▸ Prompt: Please print every line from the one containing "Task: Click the line" through the last line of the records below, exactly as written and nothing more.
Task material: Begin
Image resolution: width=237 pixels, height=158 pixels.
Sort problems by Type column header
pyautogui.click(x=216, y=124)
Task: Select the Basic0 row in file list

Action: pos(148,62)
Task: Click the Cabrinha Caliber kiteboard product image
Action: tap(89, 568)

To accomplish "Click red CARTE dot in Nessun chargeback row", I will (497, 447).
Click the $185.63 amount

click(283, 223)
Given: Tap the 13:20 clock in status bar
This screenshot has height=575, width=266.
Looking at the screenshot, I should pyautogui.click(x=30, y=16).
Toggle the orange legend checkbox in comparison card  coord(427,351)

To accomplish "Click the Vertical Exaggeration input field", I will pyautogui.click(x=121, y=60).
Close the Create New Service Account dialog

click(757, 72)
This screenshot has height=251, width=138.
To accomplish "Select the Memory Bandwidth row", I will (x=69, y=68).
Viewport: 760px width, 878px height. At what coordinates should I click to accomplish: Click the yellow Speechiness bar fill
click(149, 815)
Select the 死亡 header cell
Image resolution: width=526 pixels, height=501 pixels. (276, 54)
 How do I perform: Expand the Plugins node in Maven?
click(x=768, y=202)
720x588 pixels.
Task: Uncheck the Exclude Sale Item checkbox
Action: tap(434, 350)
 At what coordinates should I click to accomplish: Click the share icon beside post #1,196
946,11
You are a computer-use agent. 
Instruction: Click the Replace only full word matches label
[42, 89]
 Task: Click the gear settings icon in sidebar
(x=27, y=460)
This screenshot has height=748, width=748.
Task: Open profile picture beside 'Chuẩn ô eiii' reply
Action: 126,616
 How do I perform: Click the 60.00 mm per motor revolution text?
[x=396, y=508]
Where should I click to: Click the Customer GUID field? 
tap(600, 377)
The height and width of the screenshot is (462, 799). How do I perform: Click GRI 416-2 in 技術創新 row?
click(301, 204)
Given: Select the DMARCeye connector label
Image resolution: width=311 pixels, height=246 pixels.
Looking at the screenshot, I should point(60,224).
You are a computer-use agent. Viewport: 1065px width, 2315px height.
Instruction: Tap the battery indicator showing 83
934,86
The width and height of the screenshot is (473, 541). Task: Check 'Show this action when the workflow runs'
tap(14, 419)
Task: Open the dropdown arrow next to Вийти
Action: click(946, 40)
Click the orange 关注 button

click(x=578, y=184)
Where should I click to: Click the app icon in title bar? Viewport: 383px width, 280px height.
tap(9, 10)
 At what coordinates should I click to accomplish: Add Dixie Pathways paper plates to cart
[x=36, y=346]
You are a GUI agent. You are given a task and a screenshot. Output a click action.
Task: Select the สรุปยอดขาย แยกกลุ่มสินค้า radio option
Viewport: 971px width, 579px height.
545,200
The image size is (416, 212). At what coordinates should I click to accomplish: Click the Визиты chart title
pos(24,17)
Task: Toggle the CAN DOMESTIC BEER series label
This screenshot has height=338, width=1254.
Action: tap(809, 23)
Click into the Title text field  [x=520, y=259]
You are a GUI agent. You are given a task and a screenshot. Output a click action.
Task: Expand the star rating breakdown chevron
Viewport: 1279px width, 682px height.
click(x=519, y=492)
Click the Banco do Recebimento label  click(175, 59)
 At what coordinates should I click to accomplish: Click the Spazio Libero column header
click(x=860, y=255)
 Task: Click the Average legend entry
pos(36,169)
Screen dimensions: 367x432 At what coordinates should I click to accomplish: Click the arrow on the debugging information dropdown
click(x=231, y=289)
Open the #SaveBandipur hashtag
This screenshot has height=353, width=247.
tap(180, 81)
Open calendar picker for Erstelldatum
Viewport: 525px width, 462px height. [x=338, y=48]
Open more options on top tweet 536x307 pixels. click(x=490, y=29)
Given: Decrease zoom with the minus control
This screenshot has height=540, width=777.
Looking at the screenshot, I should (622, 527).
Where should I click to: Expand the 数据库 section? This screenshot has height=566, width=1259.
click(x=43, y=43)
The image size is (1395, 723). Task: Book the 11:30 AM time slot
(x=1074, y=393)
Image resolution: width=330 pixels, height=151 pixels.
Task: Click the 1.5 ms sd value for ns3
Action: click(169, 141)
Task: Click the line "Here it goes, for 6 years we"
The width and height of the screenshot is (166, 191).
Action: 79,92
Task material: End
▸ Response:
Task: Click the line "Here it goes, for 6 years we"
The width and height of the screenshot is (166, 191).
Action: 79,92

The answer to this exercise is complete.